In an interview with FMT, Zaid Ibrahim said the spat between government figures and Johor Crown Prince Tunku Ismail Sultan Ibrahim was “very unfortunate and unnecessary”, especially when Putrajaya had more pressing challenges to handle, such as deteriorating race relations and concerns over the economy.
Instead of picking a fight with the royals, he said, the government should be seeking to work with them as they could prove to be its allies, particularly in dealing with matters pertaining to Islam and the Malays.
“Don’t be a Napoleon who wants to fight with everyone,” he said. “Even Napoleon met his Waterloo.”
Zaid dismissed the notion that the royals were interfering with the work of the executive, saying they did not have powers to control government agencies like the police or military.
“How can people with no power interfere?”
Citing the example of the Bukit Chagar land issue, he said someone in the federal or state government must have been responsible for transferring the land to the Sultan of Johor because the latter had no power to transfer it himself.
He urged the government to be transparent and tell the people what really happened.
It has been reported that a plot of land for the Rapid Transit System (RTS) project was transferred to the Johor ruler when Barisan Nasional was in power.
The sultan has said he would surrender the land free of charge if it is part of the RTS project on the condition that the project is resumed immediately.
Yesterday, Dr Mahathir Mohamad upped the ante in his feud with Tunku Ismail, calling him “stupid” and “a little boy”.
Zaid said he subscribed to the principle that everyone is accountable for his actions. Monarchs are not exempted from this rule, he added.
“I too have criticised the rulers in the past,” he said. “I was one of the first to defend Dr Mahathir in the 1990s, even when Umno dared not to defend him.” He was referring to Mahathir’s spat with the royals in his first stint as PM.
He said the government should not see Tunku Ismail’s comments on social media as an interference or a threat because those comments would not impede the government’s ability to function.
“Why are you so sensitive about an opinion? Why do government leaders need to respond, to be critical? What harm can he do? If you want to become a politician, you have to be thick skinned.”

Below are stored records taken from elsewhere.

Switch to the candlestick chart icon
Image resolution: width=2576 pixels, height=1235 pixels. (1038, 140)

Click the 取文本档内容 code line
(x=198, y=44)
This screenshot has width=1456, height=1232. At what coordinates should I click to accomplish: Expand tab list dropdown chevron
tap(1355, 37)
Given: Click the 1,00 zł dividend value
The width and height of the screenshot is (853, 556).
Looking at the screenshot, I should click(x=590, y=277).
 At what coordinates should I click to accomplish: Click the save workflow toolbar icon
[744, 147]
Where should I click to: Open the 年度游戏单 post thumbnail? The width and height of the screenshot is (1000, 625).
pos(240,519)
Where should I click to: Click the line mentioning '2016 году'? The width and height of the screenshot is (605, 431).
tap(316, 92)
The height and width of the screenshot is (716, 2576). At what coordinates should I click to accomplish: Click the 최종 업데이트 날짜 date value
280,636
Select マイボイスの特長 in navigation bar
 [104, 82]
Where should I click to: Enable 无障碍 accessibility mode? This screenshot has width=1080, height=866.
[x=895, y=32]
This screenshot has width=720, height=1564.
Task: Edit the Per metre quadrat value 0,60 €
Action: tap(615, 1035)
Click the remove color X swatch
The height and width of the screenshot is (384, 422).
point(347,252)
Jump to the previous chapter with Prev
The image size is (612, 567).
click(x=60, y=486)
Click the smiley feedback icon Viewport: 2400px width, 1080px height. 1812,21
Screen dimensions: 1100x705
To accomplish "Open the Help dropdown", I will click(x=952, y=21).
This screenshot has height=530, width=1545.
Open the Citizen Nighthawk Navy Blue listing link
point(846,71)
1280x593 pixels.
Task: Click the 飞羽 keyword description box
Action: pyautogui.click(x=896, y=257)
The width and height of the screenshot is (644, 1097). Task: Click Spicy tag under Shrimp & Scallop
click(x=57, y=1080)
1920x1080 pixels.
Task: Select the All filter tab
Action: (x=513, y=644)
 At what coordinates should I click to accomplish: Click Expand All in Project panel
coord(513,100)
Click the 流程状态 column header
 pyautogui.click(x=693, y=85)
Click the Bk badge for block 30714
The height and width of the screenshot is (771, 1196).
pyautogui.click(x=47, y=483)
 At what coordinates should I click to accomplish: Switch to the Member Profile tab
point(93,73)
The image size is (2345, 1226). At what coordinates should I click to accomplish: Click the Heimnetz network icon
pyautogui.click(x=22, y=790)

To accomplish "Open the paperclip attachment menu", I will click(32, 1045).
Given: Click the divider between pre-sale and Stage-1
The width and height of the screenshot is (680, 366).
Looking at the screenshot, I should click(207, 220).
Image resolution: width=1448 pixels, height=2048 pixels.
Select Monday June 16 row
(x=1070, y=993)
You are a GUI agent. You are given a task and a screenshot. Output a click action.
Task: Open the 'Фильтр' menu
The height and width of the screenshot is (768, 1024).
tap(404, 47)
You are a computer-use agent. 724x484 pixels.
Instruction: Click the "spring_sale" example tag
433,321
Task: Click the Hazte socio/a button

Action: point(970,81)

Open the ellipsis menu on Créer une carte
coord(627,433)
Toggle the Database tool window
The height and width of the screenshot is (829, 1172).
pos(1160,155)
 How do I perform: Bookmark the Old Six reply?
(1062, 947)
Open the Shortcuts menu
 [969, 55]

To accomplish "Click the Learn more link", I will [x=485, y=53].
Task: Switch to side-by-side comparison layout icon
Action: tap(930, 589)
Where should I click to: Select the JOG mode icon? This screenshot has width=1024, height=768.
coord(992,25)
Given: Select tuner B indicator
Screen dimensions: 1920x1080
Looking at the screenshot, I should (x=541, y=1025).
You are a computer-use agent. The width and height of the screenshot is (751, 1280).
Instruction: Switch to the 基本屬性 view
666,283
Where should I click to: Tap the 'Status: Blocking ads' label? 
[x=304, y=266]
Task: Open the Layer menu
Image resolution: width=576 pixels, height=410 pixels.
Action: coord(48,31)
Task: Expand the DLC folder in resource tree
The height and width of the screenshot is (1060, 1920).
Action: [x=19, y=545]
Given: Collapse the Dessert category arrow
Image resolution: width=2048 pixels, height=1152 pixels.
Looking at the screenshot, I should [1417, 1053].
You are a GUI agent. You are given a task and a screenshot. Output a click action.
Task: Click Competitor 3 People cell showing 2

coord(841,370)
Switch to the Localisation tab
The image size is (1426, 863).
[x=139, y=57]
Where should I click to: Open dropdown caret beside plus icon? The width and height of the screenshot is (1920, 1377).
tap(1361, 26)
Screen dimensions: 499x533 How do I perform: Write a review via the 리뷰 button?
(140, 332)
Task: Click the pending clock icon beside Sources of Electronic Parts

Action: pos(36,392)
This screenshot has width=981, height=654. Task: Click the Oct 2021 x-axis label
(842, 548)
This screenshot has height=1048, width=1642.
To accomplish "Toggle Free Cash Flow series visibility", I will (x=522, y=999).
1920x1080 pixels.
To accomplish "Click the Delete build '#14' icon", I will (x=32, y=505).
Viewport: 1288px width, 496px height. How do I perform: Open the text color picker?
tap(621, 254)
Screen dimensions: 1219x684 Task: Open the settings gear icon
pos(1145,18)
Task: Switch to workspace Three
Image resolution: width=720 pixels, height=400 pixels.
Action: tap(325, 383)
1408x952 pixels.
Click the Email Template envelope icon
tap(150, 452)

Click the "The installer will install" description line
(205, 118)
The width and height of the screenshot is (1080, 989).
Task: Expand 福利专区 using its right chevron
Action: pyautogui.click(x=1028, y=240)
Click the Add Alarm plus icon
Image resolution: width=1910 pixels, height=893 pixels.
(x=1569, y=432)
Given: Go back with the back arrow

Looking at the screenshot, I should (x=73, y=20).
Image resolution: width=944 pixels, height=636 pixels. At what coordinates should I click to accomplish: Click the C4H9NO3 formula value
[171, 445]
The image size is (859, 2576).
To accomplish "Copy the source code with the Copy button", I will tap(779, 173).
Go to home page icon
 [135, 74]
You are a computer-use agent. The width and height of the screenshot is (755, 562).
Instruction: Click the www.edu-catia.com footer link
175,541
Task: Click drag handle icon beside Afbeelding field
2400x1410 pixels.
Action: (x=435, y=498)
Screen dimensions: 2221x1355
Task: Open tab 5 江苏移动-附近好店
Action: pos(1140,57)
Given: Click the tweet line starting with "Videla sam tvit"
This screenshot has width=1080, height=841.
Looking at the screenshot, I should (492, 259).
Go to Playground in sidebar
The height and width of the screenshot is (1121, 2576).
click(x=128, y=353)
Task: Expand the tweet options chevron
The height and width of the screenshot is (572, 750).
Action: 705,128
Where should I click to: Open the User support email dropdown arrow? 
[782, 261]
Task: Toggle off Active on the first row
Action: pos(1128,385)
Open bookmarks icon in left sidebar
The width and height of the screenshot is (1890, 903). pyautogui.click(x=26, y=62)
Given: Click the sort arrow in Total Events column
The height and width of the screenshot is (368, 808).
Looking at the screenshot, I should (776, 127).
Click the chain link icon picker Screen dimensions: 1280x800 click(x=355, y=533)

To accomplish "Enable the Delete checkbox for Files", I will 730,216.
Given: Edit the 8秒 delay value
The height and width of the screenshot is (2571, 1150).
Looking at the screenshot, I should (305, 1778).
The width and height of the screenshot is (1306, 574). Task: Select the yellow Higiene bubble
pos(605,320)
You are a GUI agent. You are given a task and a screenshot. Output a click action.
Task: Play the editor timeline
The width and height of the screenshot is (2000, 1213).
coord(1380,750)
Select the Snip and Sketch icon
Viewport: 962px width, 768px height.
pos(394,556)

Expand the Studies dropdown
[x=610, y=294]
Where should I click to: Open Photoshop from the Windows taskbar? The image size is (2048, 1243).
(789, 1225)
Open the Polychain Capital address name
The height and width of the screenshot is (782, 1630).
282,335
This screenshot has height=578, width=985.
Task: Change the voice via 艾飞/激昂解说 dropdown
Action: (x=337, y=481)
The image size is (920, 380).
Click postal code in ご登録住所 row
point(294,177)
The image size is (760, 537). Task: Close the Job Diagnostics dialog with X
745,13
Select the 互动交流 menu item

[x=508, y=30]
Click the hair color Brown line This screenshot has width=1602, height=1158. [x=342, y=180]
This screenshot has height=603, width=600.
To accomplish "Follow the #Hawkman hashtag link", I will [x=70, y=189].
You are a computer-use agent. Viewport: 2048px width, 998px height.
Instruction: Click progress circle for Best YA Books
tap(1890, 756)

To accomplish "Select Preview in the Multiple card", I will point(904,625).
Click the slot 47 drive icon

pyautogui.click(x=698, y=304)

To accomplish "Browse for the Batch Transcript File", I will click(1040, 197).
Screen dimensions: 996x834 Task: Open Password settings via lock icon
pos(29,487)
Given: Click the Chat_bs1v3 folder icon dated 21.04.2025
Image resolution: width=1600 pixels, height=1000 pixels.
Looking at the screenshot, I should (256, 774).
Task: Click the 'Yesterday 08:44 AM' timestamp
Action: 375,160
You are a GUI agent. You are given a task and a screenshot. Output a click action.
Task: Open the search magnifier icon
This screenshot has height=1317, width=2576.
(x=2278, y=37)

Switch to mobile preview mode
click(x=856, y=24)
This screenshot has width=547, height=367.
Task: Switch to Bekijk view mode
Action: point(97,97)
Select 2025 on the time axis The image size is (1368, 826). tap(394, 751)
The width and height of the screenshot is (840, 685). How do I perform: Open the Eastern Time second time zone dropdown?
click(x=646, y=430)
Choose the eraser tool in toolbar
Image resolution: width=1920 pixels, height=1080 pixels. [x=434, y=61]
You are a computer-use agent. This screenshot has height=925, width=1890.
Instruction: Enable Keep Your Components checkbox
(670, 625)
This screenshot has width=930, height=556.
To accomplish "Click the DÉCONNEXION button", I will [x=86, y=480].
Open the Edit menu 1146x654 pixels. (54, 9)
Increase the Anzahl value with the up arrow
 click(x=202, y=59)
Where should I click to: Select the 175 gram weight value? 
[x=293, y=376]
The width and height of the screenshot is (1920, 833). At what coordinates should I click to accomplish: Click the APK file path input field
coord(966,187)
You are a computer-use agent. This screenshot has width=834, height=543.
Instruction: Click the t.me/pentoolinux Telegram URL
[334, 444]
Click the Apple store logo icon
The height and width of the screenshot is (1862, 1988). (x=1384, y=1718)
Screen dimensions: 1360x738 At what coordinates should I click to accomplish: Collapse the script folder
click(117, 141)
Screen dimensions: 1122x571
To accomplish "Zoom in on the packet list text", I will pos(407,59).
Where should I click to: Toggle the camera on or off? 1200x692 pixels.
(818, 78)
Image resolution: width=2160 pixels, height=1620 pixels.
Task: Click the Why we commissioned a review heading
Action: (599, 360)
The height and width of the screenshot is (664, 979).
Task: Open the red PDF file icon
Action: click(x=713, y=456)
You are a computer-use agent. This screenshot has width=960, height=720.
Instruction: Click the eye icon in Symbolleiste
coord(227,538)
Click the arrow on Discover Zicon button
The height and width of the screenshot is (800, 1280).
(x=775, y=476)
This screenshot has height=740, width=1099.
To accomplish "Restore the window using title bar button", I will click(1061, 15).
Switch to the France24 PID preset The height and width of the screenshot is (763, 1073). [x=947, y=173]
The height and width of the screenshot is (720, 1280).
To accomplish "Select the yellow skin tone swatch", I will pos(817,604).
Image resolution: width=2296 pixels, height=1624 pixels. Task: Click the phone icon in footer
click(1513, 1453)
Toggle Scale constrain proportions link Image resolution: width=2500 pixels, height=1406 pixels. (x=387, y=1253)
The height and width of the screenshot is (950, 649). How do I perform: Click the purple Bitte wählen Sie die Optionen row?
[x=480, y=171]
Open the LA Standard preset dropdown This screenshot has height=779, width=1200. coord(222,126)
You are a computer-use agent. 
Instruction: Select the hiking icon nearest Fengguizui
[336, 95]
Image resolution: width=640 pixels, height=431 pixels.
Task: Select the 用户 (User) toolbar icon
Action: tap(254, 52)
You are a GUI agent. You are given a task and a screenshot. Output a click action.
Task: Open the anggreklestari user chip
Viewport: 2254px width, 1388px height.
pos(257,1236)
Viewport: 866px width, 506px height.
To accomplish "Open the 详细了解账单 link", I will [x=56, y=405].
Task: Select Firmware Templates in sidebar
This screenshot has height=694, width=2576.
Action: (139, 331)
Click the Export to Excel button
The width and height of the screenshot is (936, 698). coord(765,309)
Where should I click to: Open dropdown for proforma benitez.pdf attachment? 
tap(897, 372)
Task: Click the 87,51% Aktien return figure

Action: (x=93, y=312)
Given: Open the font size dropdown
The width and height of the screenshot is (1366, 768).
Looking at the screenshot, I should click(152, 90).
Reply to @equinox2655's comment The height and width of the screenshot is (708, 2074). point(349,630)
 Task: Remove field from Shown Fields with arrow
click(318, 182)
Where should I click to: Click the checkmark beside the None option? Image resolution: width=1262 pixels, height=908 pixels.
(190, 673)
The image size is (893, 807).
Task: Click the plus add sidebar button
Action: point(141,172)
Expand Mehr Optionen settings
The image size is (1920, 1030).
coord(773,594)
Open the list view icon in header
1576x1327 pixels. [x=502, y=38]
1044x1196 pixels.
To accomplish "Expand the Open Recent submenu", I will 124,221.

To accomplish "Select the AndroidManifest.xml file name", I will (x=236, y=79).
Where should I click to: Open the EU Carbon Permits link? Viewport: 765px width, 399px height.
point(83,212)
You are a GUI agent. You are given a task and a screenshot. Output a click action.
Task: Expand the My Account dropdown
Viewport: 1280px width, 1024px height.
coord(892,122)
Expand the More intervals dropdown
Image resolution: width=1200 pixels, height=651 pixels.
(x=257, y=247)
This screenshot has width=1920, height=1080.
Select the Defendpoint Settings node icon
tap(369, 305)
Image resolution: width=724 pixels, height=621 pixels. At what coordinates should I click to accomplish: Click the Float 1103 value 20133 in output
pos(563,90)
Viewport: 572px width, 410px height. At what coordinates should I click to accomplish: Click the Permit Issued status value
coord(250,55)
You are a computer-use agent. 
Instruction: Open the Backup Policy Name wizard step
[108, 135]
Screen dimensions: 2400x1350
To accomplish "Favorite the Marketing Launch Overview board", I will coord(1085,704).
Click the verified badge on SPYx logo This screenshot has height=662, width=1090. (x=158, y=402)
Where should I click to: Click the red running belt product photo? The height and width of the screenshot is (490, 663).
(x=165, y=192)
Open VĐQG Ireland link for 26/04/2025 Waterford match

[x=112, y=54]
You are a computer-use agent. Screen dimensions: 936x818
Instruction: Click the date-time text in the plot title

He said Tunku Ismail, like everyone else, should be given the space to express his views and there was no need for ministers to get involved because the public would know right from wrong.
He suggested that the government seek an audience with Tunku Ismail if it believed he needed a better understanding of constitutional law.
There was no need to fight in public, he added.
He also said true leaders would worry more about solving problems than about getting the respect of their adversaries. If the government took this approach, he added, it would not be seen as weak.
“What I don’t like is using the public forum to embarrass rulers. I don’t think it’s fair. To reprimand or cast aspersions on rulers, what do you hope to achieve?”
If rulers had gone astray, he said, then the government should engage with them.
To Zaid, the government’s main problem in its handling of the palace is that it has an inflated ego. It appeared, he said, that Putrajaya was intent on winning debate points.
He said the government should be reminded that the Malays, in general, love the Malays rulers and the royal institution.
He cautioned that the issue needs to be handled with care and voiced hope that non-Malays would stay clear of criticising the rulers to the point of mocking them.
“If we do not handle this well, our country will be split,” he said.